Espero que outros pais acolham com o mesmo carinho o retorno dos seus filhos, vice-campeões do mundo. Em contrapartida, torço para que alguma espécie de purgatório aguarde a volta de Jairo Leal e da cúpula da Confederação Brasileira de Futebol (CBF).
Parece inacreditável, mas, depois de quase um mês de Qatar, Zé Elias e seus colegas terão o que comer. Eu não exagero, não. Por incúria da CBF, que não se preocupou em programar corretamente a viagem dos juniores, houve jogador do Brasil que passou fome na sua concentração.
Nos primeiros dias, o elenco de Jairo Leal ainda testou o cardápio da região. Logo, todavia, os juniores do Brasil se indispuseram com os pratos e com os temperos. Numa determinada data, o atacante Reinaldo literalmente vomitou um almoço e, desde então, decidiu fugir da alimentação oferecida.
O fato explica, de certa maneira, por que razões Reinaldo esteve tão mal no torneio. Nem mesmo água mineral, caríssima no Qatar, os juniores do Brasil podiam tomar. Sobraram a eles a mera chance de beber refrigerantes, às vezes fornecidos de graça por um dos patrocinadores da competição. Sabe-se que os refrigerantes não servem para a reposição dos líquidos perdidos no esforço físico.
Em muitas ocasiões, com alguns dólares economizados, Zé Elias e o avante Caio sustentaram a fome dos companheiros, comprando-lhes o que havia ao seu alcance -pacotes de batatinhas fritas. Também se sabe que as batatinhas fritas não nutrem atletas em busca de um título de campeão.
Omisso por temperamento ou por estilo, Jairo Leal pouco atentou para o drama de seus supostos comandados. Pior, nas laterais do gramado, quando lhe cabia ministrar alguma instrução, se limitava a pérolas do tipo: "Você tem 15 minutos para se consagrar" ou "Entra no campo que Deus vai te proteger".
Obviamente, depois destas e de outras revelações escabrosas, choverão da CBF os desmentidos de plantão. Da cúpula atual da entidade ninguém pretende uma justa autocrítica. Que a CBF, porém, ao menos tenha a dignidade de não punir um de seus garotos pelo desvendamento da incompetência de Jairo Leal e companhia.

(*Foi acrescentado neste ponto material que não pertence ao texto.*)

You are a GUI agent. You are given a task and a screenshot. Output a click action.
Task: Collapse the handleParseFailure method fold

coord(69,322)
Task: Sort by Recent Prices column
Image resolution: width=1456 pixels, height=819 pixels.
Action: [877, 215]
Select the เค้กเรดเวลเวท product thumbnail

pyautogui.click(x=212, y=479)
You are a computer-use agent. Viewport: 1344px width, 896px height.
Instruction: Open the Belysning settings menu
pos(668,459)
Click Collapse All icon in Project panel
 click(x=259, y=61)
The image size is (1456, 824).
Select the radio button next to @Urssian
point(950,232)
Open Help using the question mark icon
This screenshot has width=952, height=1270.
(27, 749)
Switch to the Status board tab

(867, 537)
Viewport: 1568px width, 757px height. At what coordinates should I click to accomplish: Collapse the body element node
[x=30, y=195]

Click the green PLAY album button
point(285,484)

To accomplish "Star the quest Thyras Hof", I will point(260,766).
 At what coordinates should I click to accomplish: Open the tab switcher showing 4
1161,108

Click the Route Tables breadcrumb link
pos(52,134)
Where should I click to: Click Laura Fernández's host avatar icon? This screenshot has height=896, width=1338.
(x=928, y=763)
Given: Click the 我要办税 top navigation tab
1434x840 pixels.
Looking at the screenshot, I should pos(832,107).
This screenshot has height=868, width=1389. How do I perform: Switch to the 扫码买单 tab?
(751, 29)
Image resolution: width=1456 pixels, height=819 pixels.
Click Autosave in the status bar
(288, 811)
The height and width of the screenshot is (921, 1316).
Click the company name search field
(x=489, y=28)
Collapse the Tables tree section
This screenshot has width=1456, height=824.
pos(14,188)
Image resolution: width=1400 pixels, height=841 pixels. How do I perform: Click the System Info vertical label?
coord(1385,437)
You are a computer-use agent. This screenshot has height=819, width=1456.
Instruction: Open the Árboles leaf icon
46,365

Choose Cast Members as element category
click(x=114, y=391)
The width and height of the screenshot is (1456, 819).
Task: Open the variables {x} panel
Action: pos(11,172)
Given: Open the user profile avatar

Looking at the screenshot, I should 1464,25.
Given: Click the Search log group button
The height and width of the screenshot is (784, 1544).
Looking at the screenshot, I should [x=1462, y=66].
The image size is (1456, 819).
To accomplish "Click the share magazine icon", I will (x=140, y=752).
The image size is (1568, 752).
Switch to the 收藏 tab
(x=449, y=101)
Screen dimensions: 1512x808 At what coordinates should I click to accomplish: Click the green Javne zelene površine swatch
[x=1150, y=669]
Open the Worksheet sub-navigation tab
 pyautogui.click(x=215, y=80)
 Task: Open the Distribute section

Texto Anterior: Bragantino atua com desfalques na defesa
Próximo Texto: Notas
Índice


Clique aqui para deixar comentários e sugestões para o ombudsman.


Copyright Empresa Folha da Manhã S/A. Todos os direitos reservados. É proibida a reprodução do conteúdo desta página em qualquer meio de comunicação, eletrônico ou impresso, sem autorização escrita da Folhapress.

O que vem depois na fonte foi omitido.